Ancak geçen ne zaman... Ne de yıllar...

Zamanın içinden geçen sadece bizleriz.

Tüm zamanların içinden geçerek bilinmeze yol alıyoruz.

Her yeni doğan gün ile beraber biraz daha eksilerek yol alıyoruz hayatın içinde.

Geçip giden zamanla beraber bi' dolu da yaşanmışlık.

İnsan, yazdıklarını isterse tekrar yaşayabilir.

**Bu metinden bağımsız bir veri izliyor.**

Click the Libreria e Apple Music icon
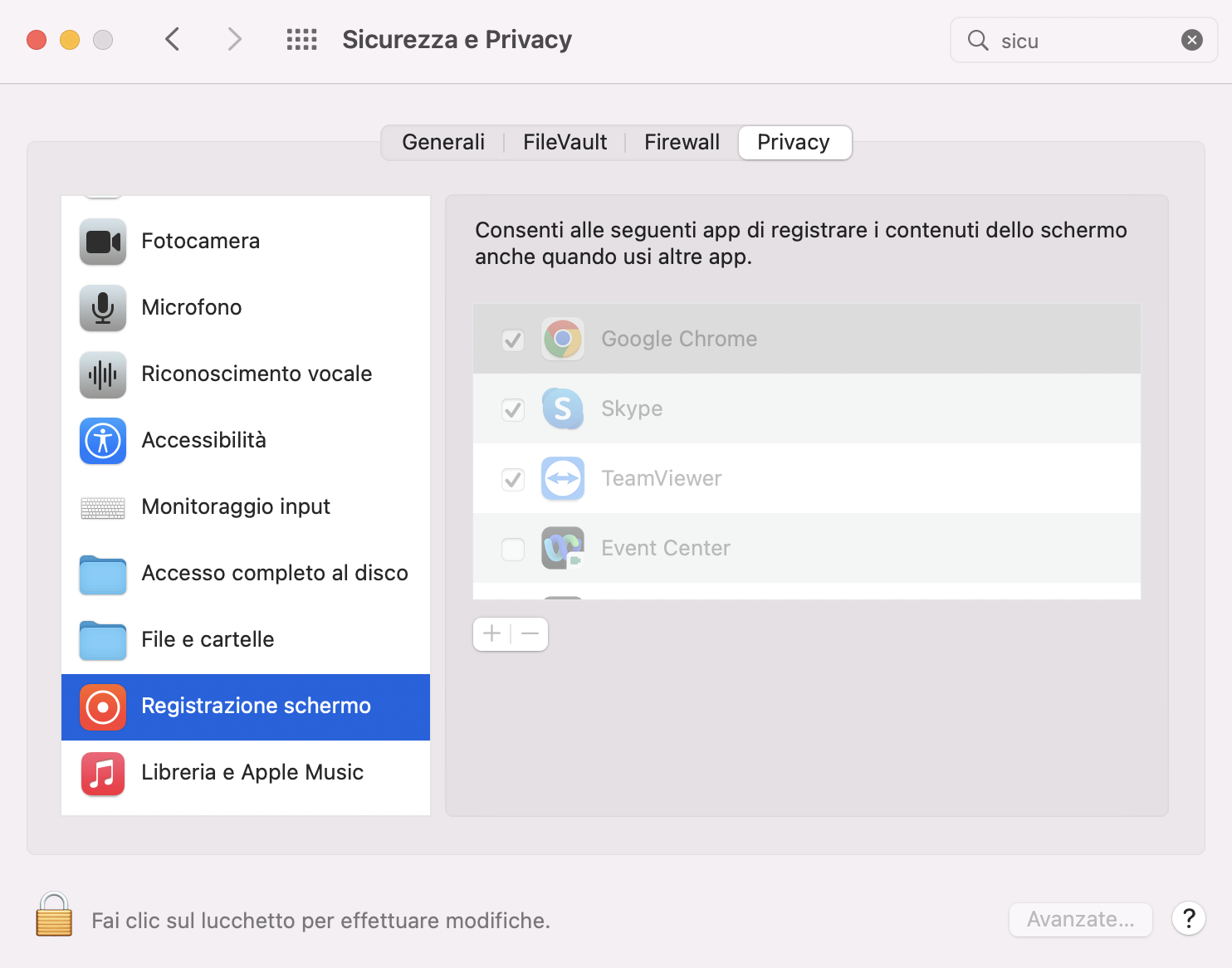pos(103,773)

Ama yaşadıklarımızın tamamını yazmak mümkün değil.

Hepimizin içi, yaşayıp da dillendiremediklerimizle dolu.

Herkesin içi adeta İskenderiye Feneri kadar dolu ve gizemli.

Herkes tek başına bir kitap adeta.

Kimileri roman, kimileri hikaye, kimileri deneme. Kimileri de dergi.

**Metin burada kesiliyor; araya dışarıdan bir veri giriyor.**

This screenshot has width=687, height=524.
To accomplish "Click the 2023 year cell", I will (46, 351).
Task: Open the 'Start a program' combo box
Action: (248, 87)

Bazılarımız da ansiklopedi gibiyiz. Sonunda biz de İskenderiye Feneri gibi

yok olup gideceğiz gizemlerimiz, sırlarımızla ve okunmamışlığımızla birlikte...

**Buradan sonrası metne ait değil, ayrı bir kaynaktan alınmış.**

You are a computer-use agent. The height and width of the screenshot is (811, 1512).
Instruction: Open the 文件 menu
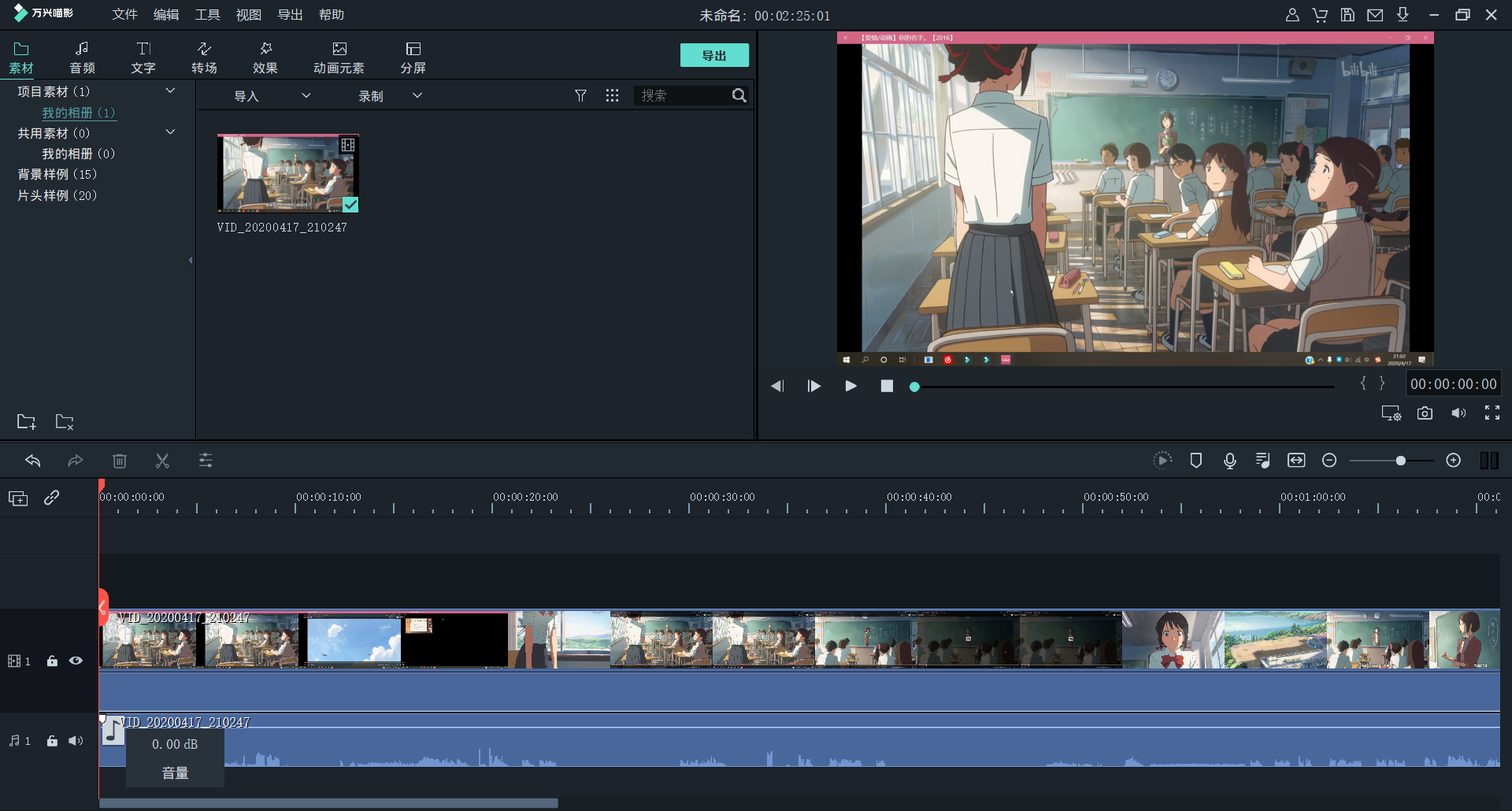(x=124, y=15)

Herkes kendi hayatına bir projektör tutup geriye doğru bakmalı.

Geride kalan zamanlardan alınacak çok dersler var ati için.

Ben kendime baktığımda çok kayıplar ve kederler görüyorum ardımda.

Belki de bunlar yaşamın ve yaşlanmanın getirdikleri.

Sonuç olarak genci, yaşlısı aynı dünyanın içinde zamanların içinden geçerek ilerliyoruz.

Adettir. Hatta kalıptır. Herkes en güzel yeni yıl mesajını yazmak ister.

Kutlamalar hatta eğlenceler yapar, güler oynar dans eder.

Yeni yıla kadehler kalkar. Şampanyalar patlar.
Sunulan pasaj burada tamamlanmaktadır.